Since exclusion criteria included non-compliance with medical therapies, it is possible that examining a low-structure intervention approach that specifically aims to remove barriers to compliance as we have done here may not have contributed as much to the outcomes as it would for less compliant patients. Also, regarding compliance, there is inherent weakness in relying primarily on self-report for exercise adherence which was the case for 10 out of the 12 weeks of the intervention, since pedometer counts were only collected during weeks 2 and 11. A subsequent trial would be strengthened with the inclusion of devices such as wearable accelerometer activity monitors to measure daily adherence to the exercise intervention.
Lastly, screening of 110 patients was required to enroll 12 patients, and five of these patients lived too far away to conveniently utilize the fitness center, therefore performing all their walking sessions on their own at home. Comparable outcomes for these patients suggests that a completely home-based program is as efficacious as a partially fitness-center-based program; however, the study was not adequately powered a priori to make meaningful comparisons in outcomes between these two groups.
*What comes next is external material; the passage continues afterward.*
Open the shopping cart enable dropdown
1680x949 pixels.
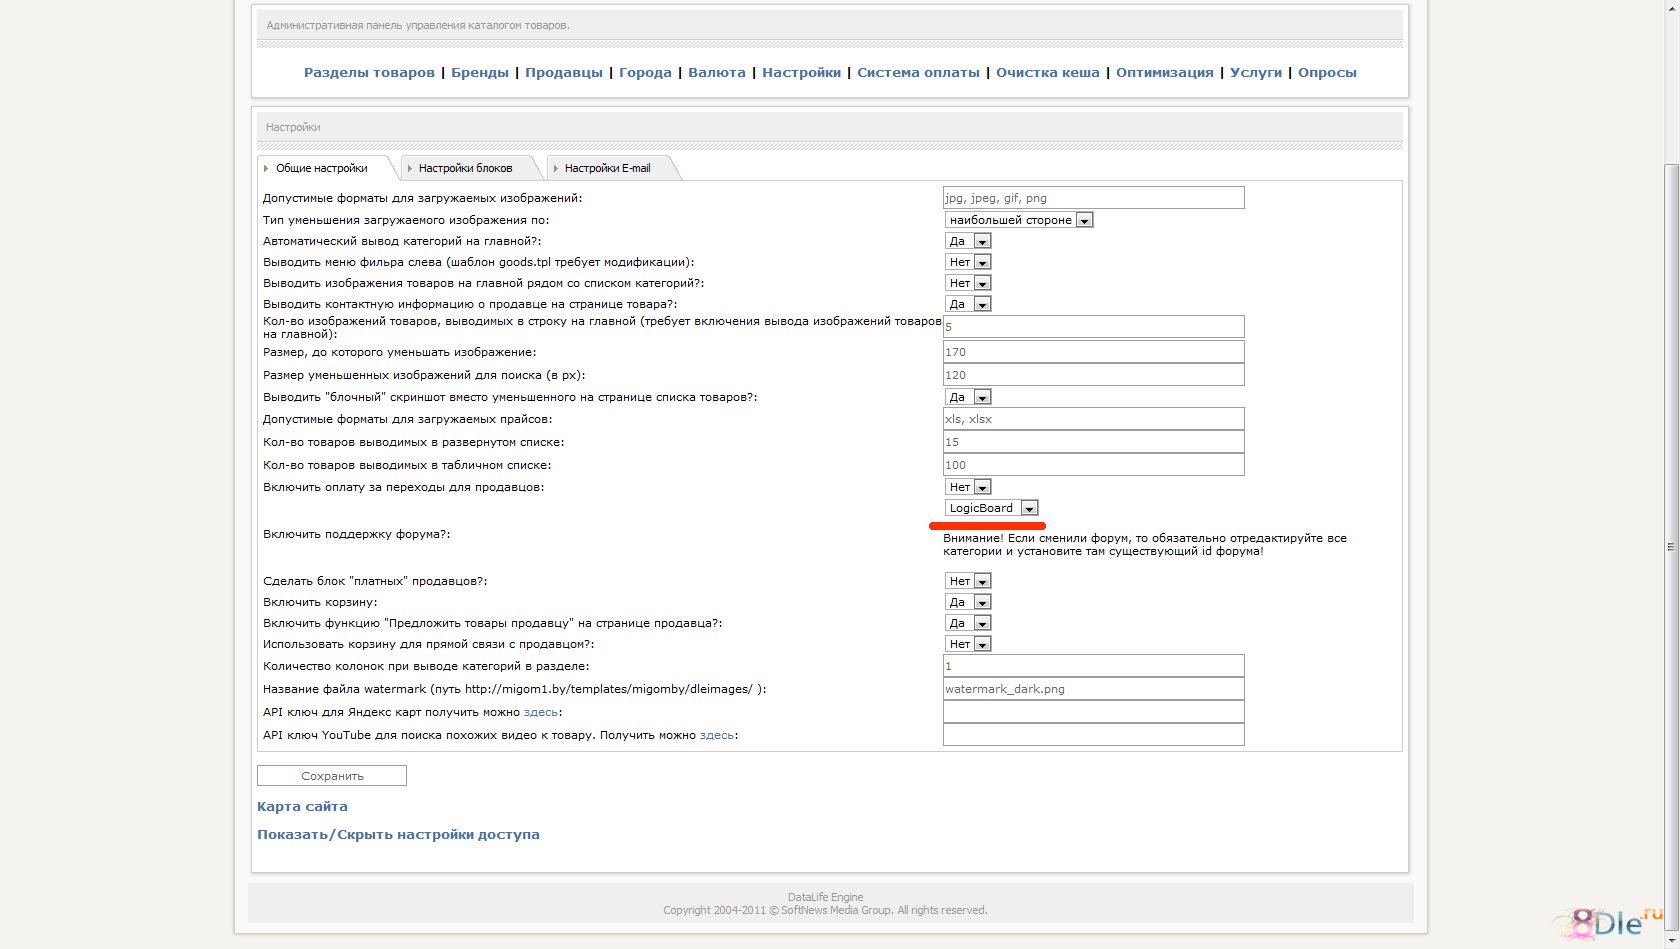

In conclusion, our mostly home-based prescribed walking regimen plus arginine supplementation for clinically stable PAH patients elicited good adherence and gains in function and QoL on par with those reported for more highly structured exercise interventions. The proof-of-concept feasibility demonstrated here supports the need for a subsequent randomized clinical trial to further investigate this potentially paradigm-changing approach to exercise prescription for PAH.
Conflict of interest
The author(s) declare that there is no conflict of interest.
Funding
This work was entirely funded by the American Thoracic Society-Pulmonary Hypertension Association Proof-of-Concept grant to MBB. The funders provided no input or contributions in the development of the research and manuscript.